Water, Wickets, Weta, and More!

Wow what wonderful Ws. It’s me again back from another three weeks of silence on this site. I never want to annoy you guys by posting too much! It’s been a while since I wrote and I have done a lot. I’ll jump right in with the au pair trip to Cathedral Cove.

You’ve probably seen it before, it’s been in a few movies. Most notable the Narnia Prince Caspian movie, which is where I saw it first. My friend Line and I met a bunch of other au pairs and program coordinators from the area in a town called Morinsville, and traveled up the Coromandel Peninsula in convoy. Probably a good thing we did it like that because I get lost easily! We arrived in the town of Hahei and began the long hike to the cove.

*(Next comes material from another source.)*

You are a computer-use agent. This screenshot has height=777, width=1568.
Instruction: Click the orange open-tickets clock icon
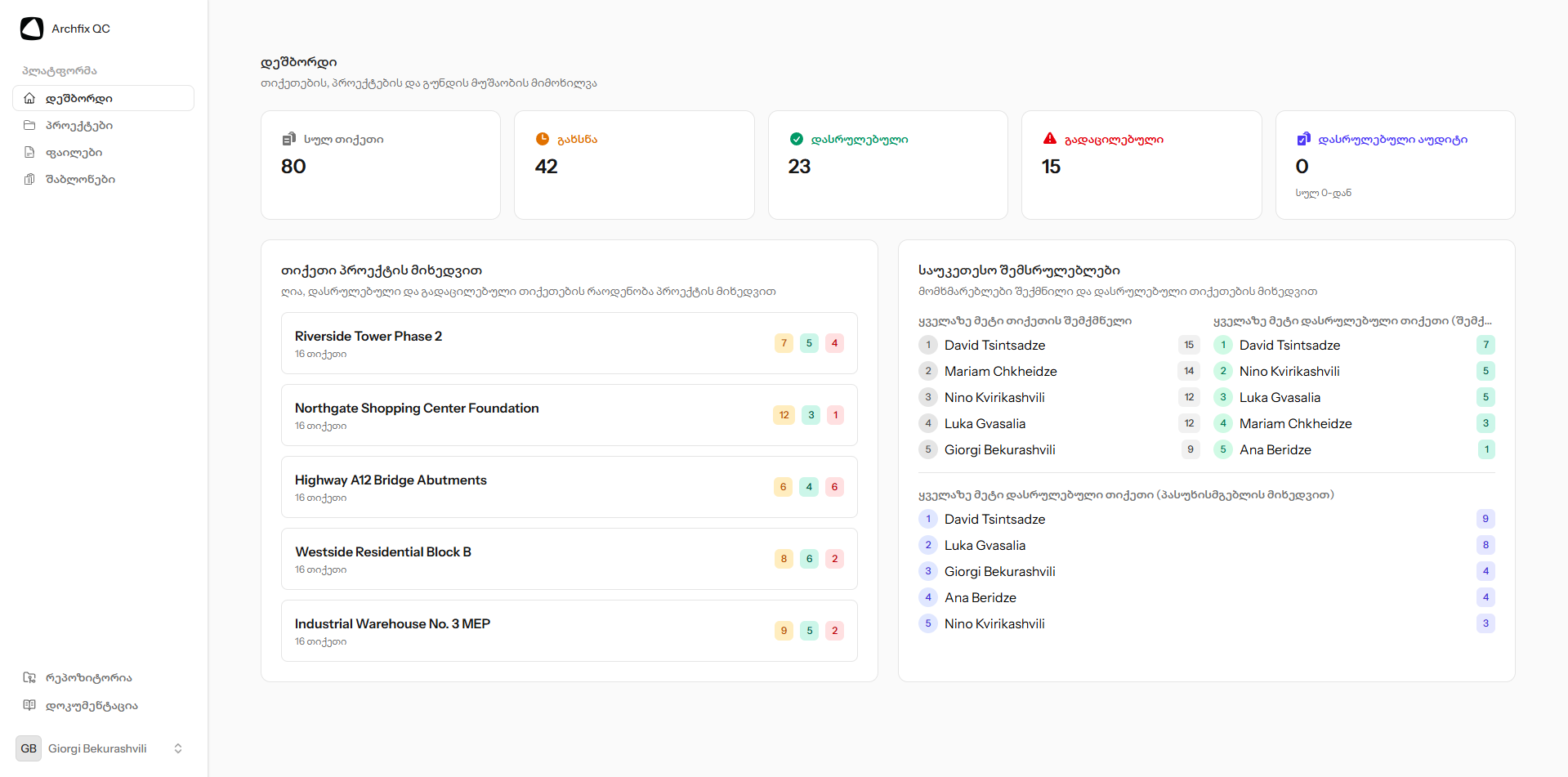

No one told me it was going to be quite so hot or be all uphill to get there! Good thing we were able to jump right into the ocean because I was sweaty! ¬†We stopped off for some snorkeling along the way, which was less than exciting. Apparently it’s a great snorkel spot, but because there were some storms the day before, the water was too cloudy to see anything.

After the snorkel fail we hiked to the actual Cove. It was such a beautiful beach, and wasn’t too crowded. There was a great big rock out a ways from the beach in the ocean that you could climb onto and jump off of. All in all it was a great day at the beach where I got to meet lots of new people! After our beach day we headed back into the town of Hahei for a fish and chips dinner (tastiest fish I’ve ever had) and then the au pair crew departed. Myself and Line stayed the night in Hahei, as did our friends Anna and Sarah. We had a great evening of wine on the beach at sunset and drinks in the pub! Line and I stayed in a random hostel we found online, which turned out to be the loveliest accommodations I’ve stayed in here in New Zealand. It wasn’t a hostel so much as a fancy holiday lodge with a backpacker room attached. It was hostel price and BnB facilities!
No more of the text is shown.